Milton,
I'm doing some talking with a few manufacturer at this moment... so see how it goes with it, about the installation picture, maybe after the deal is made.

Barracuda,
Thanks.

Marcin,
I saw that ROTO 50 twin config, rear carb design... if there are internal drawing of that engine, i may figure something out for you.



To those who are interested in designing their own starting system, i list down something here which may help,

1. Pressure x Volume = constant(provided the temperature remain constant)
=> P1 x V1 = P2 x V2, where P1 = ambient pressure, V1 = Initial Volume, P2 = End Pressure, V2 = End Volume
=> Using Engine data, (BORE x STROKE) + Squish Volume = V1 (initial volume), where V2 is just the Squish Volume alone, one may determine the final pressure P2, if twin just times 2 of this figure.
=> The torque to overcome by the system = P2 x BORE x 1/2 x Stroke (if you did not times 2 for twin engine above, then the 1/2 here can be omitted)
=> Now to satisfy quick and confirmed cranking of your engine, you may need at least twice this torque for your system(don't forget, as the engine poured with fuel, those piston rings seal better)

2. Depending on typical idle rpm, you may need to crank the engine to at least 10% of this rpm. Say in my case, DLE111 can idle at around 1300rpm, so at least i need 130 cranking rpm.
=> Power required(kW) = [Cranking speed(rpm) x Torque(N.m) x 2 x pie]/60000
=> Find a suitable motor that can provide such power requirements.
=> Look-up the motor data for typical voltage per rpm output.
=> From there you can calculate the step down gear ratio.(based on the input voltage and expected motor rpm, but can at least handle the power required as above)
=> But have to at least add in 10% losses per gear contact, the more number of gears the heavier the losses.

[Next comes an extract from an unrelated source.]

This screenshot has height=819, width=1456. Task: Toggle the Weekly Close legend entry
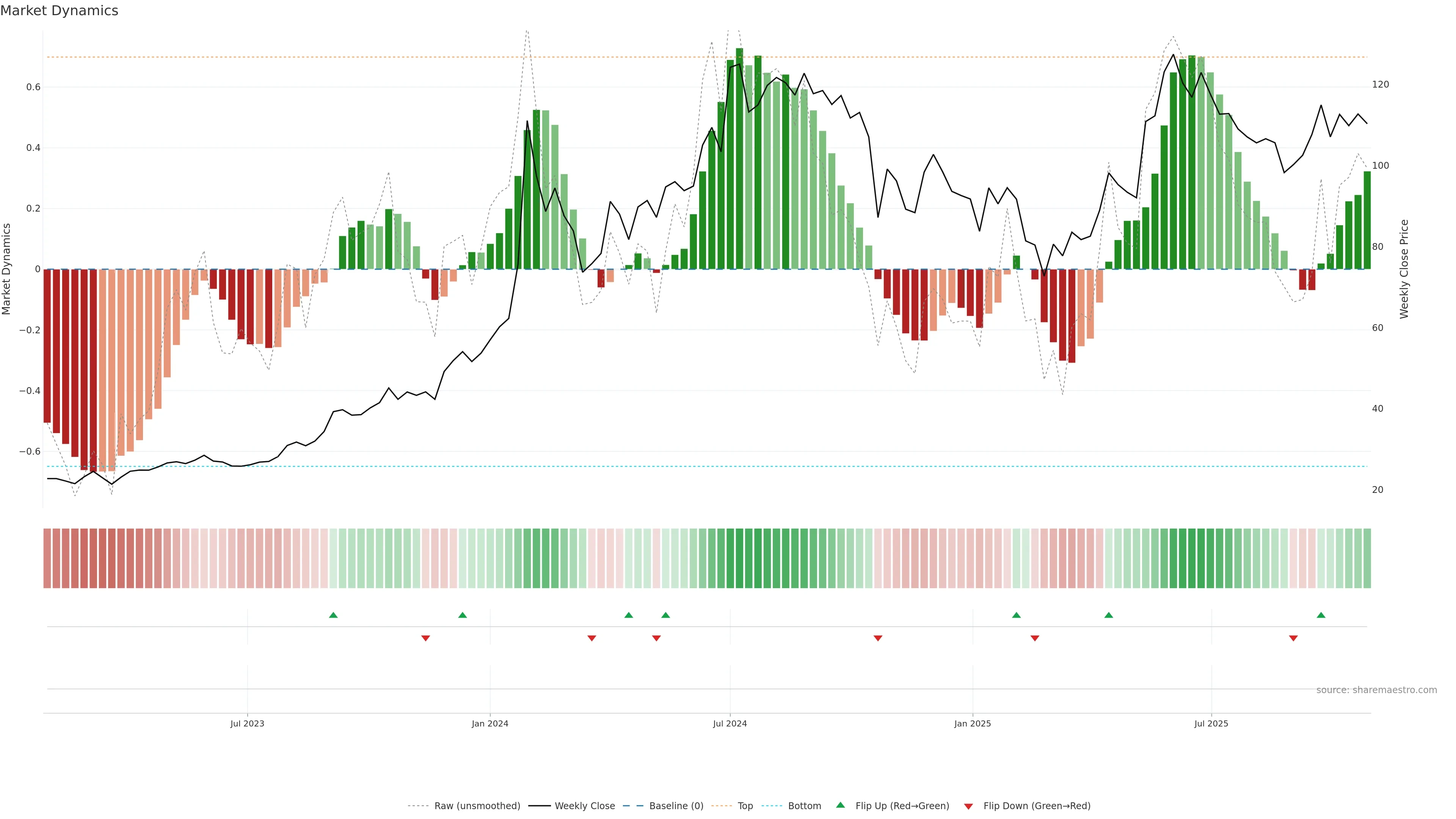pos(584,805)
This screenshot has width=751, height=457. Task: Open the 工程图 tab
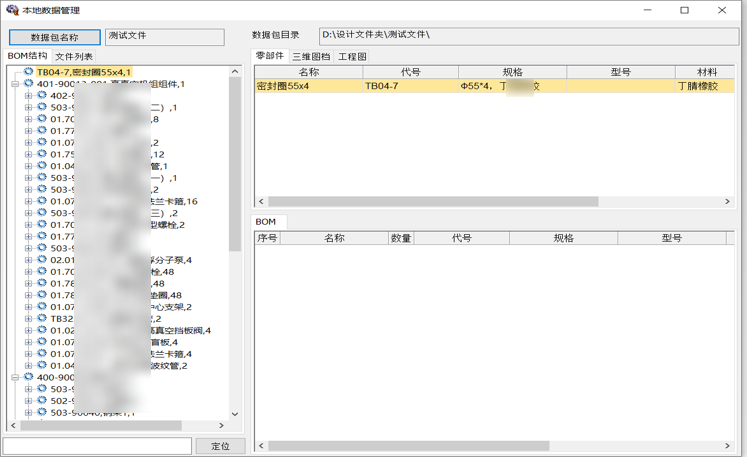pyautogui.click(x=352, y=57)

So choose the motor as such it can provide higher torque but enough rated power as above. So that we lower the number of gears, yet maintaining the right ratio.

3. Gears
=> The number of teeth vs pitch diameter constitute the gear teeth base surface; based on the material used, this base must be large enough to overcome the shear stress of system.
=> Highest teeth load will be the final drive gear to your engine shaft, this load can be calculated as per, Load = Torque/radius of the pitch diameter of the gear.
=> Shear stress = Load/Base surface of gear teeth, compare this with known data of the material, if it fall within 1.5 times less than ultimate strength, then your gear teeth will hold!

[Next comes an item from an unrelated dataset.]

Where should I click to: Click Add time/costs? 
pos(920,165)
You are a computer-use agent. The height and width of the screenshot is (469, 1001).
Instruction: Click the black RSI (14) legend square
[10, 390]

4. Gear shafts and bearings
=> The size of the final gear shaft is critical, even with bearing mounted shaft, side loading amounted to LOAD calculated above will be experienced by this shaft. Check for shearing stress of these shafts(load/shaft correctional area).
=> As above item 3, compare against material data. This process again needed for the bearings(data can be found from bearing manufacturer)

5. Bracket Structure
=> Again depending on material use, the thickness of this bracket can be determine by factoring in the LOAD.


So, all these design approaches that i just mentioned is to ensure you'll have a good and reliable on-board starting system, but if one just choose to do it simply by machining things, no problem also but you can't simply know for sure whether the system you're making will be lasting yet economy enough in terms of it's additional weight.